Laughlin worked for several different eugenics research institutes, which helped him succeed in creating propaganda to support eugenics that influenced public policy. He then won a spot in the early 1920s as a professional eugenics advisor to Congress. In his position, Loughlin later provided pseudo-science data that gave the necessary claims to justify passing the measure to Johnson supporters.

University of Albany Grenander Special Collection and Archives
Promoting sterilization
In Laughlin’s influential 1922 book, Eugenic Sterilization in the United States, he detailed the roadmap for passing laws that allow governments to sterilize disabled people.
After so many deaths during World War I and the flu pandemic, Laughlin has found the fertile ground that the US needs to need to stop people who could be considered “bearish” from passing on inferior traits.
In the mid-1920s, Laughlin and his allies filed a lawsuit against a teenage woman who was deemed to be absurd, absurd, absurd, absurd, absurd, absurd, absurd, absurd, absurd, absurd, absurd, absurd, absurd, absurd, absurd, absurd, absurd, absurd, absurd, absurd, absurd, absurd, absurd, absurd, absurd, absurd, absurd, absurd, absurd, absurd, absurd, absurd, absurd, absurd, absurd, absurd, absurd, absurd, absurd, absurd, absurd, absurd, absurd, absurd This woman, Carrie Buck, was imprisoned after giving birth to a child in 1924, when she was pregnant as a result of rape. If Buck, who was then 18 years old, wanted to be released, the officials who ran the facility requested that she be sterilized first.
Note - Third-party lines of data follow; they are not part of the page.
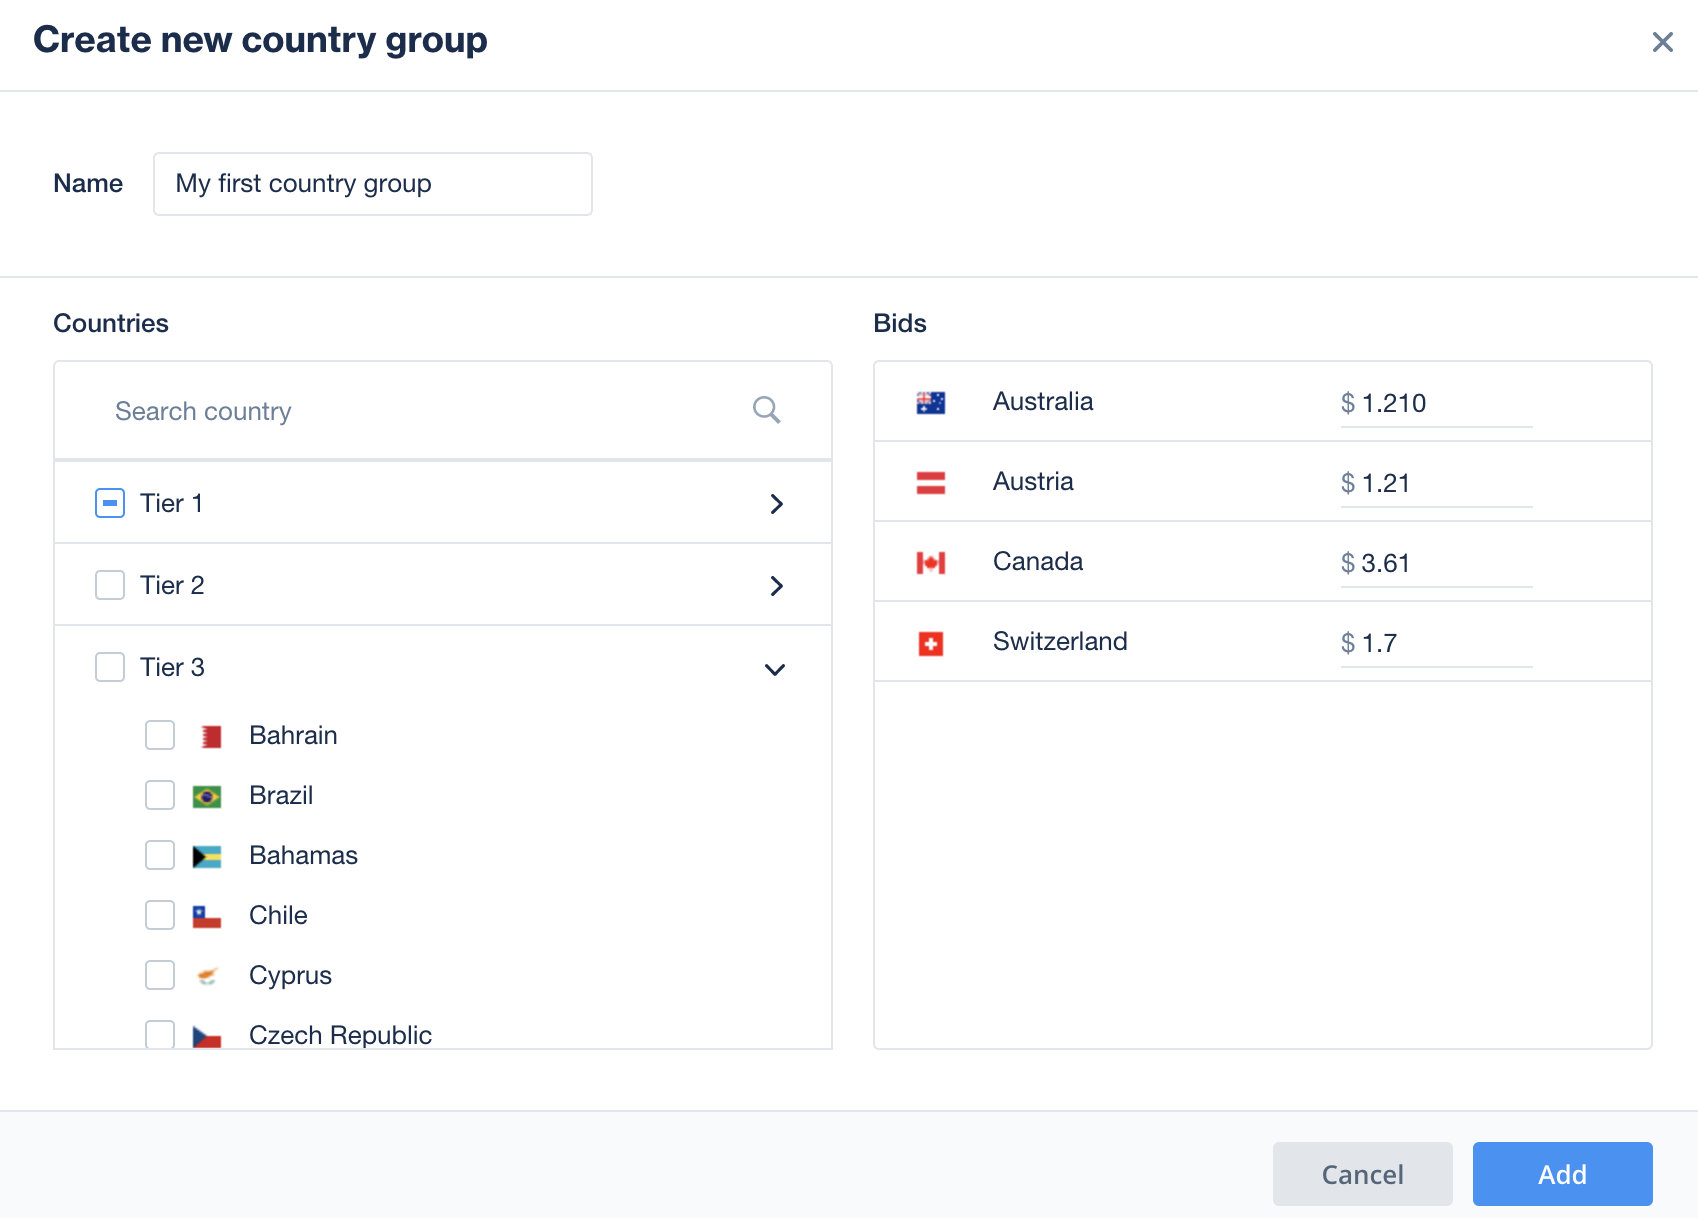The image size is (1698, 1218).
Task: Click the Switzerland flag icon
Action: (x=931, y=643)
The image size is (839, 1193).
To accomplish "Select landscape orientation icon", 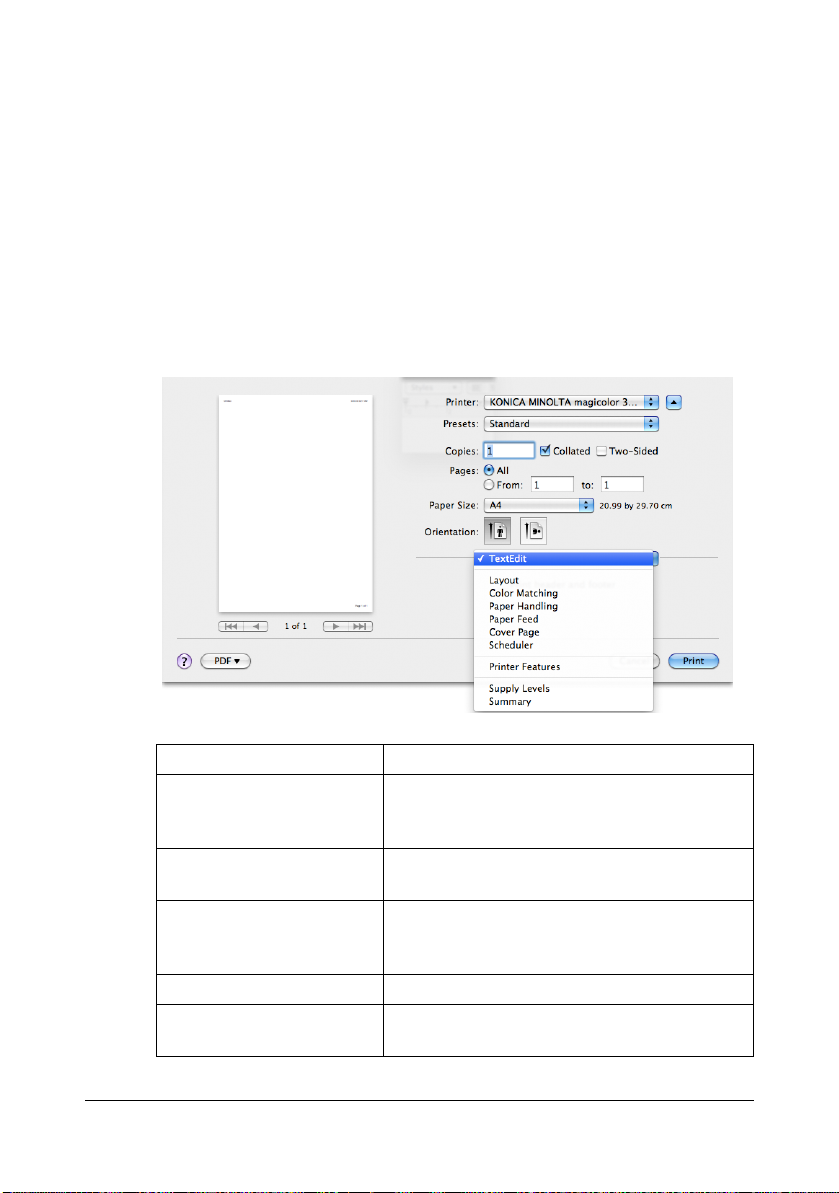I will 533,530.
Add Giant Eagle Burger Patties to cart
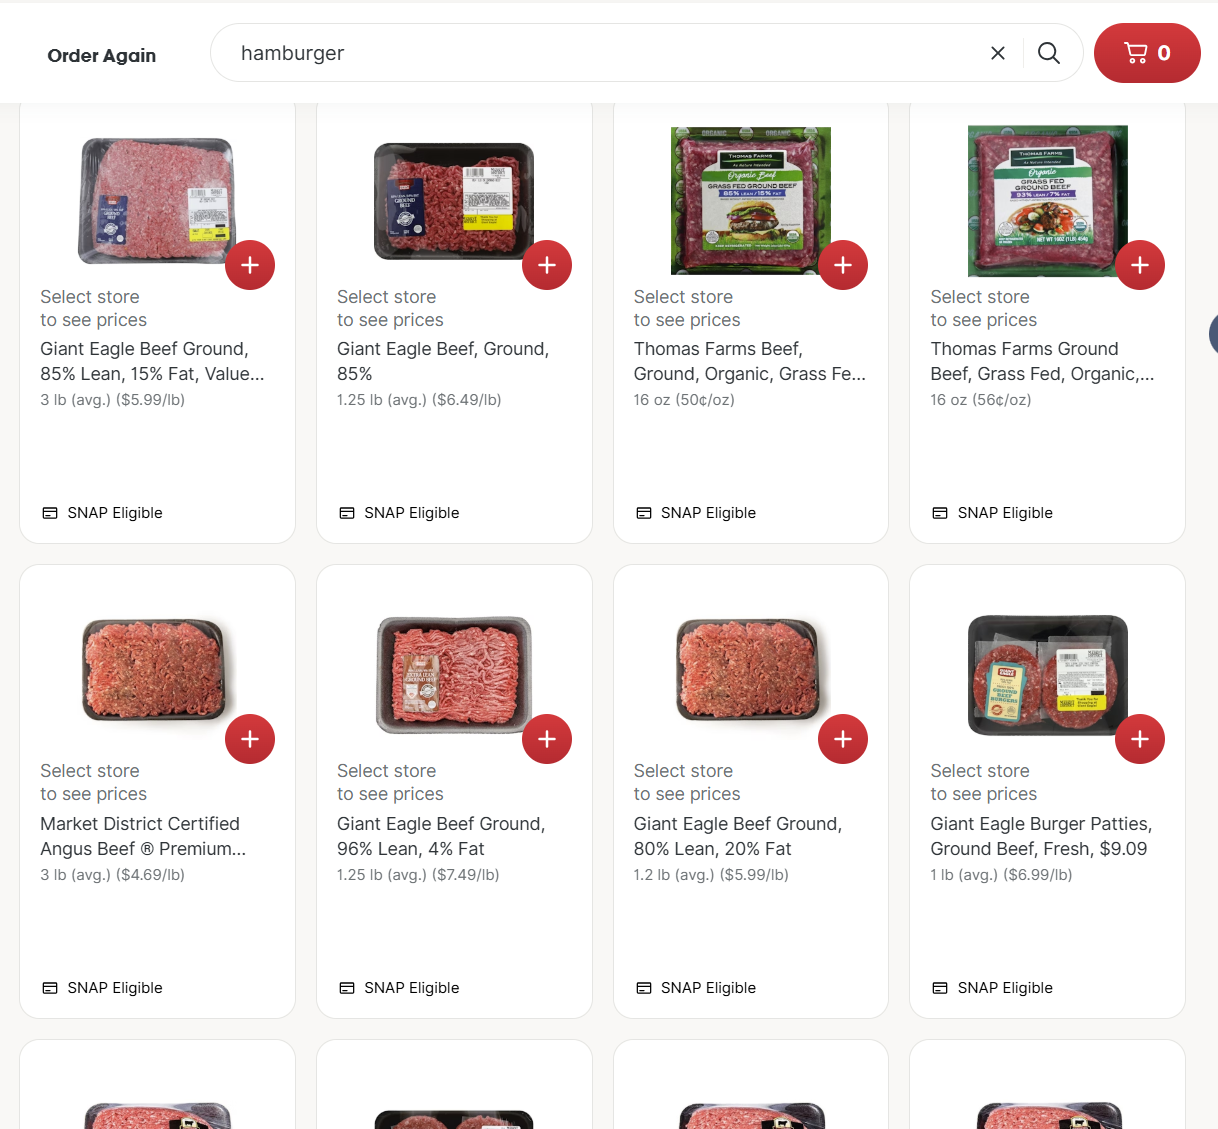This screenshot has width=1218, height=1129. pos(1140,739)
All over the country, states had begun legalizing forced sterilization. Well, back v. Bell’s case advanced to the U.S. Supreme Court. In 1927, Judge Oliver Wendell Holmes Jr. issued a court decision. In it, he wrote, “Three generations of idiots are enough,” expanding the scope of previous rulings that allowed the government to force people to be vaccinated to include forced sterilization of people with disabilities.
Buck was forced sterilized in October 1927 shortly after the court’s decision.
There is no doubt that sterilization and other discriminatory policies discovered a common cause for Adolf Hitler’s rising Nazi movement, which used eugenic ideas of sterilization and mass extinction, but they were little challenging here in the US.
Some people, including myself, argue that the spirit of these discriminatory policies still exists in the United States today.
A familiar story
After the deadlock in Iraq and Afghanistan in the 2000s and the Covid-19 pandemic in 2020, the US economy is growing.
However, feeling a significant decline, some white Americans turned their eyesight to people with disabilities, immigrants, transgender, non-binary people, and people of color as the cause of their problems.
Trump regularly encourages this kind of thinking. In January 2025, he condemned an air collision that occurred on the Potomac River, implying that he killed 67 disabled Federal Aviation Administration employees and had no information to do the job.
Trump mistakenly said on January 1, 2025 that the New Orleans terrorist attacks were caused by illegal immigration.
At the policy level, Trump’s administration made major changes to the immigration system, including taking steps to remove legal protections for the 350,000 Venezuelan immigrants in the United States, and he launched an unprecedented challenge to birthright citizenship.
There are limitations to what history can say about the current situation. However, these similarities with the early 1920s suggest that the country has been here before, contrary to many claims about the unprecedented nature of the present era.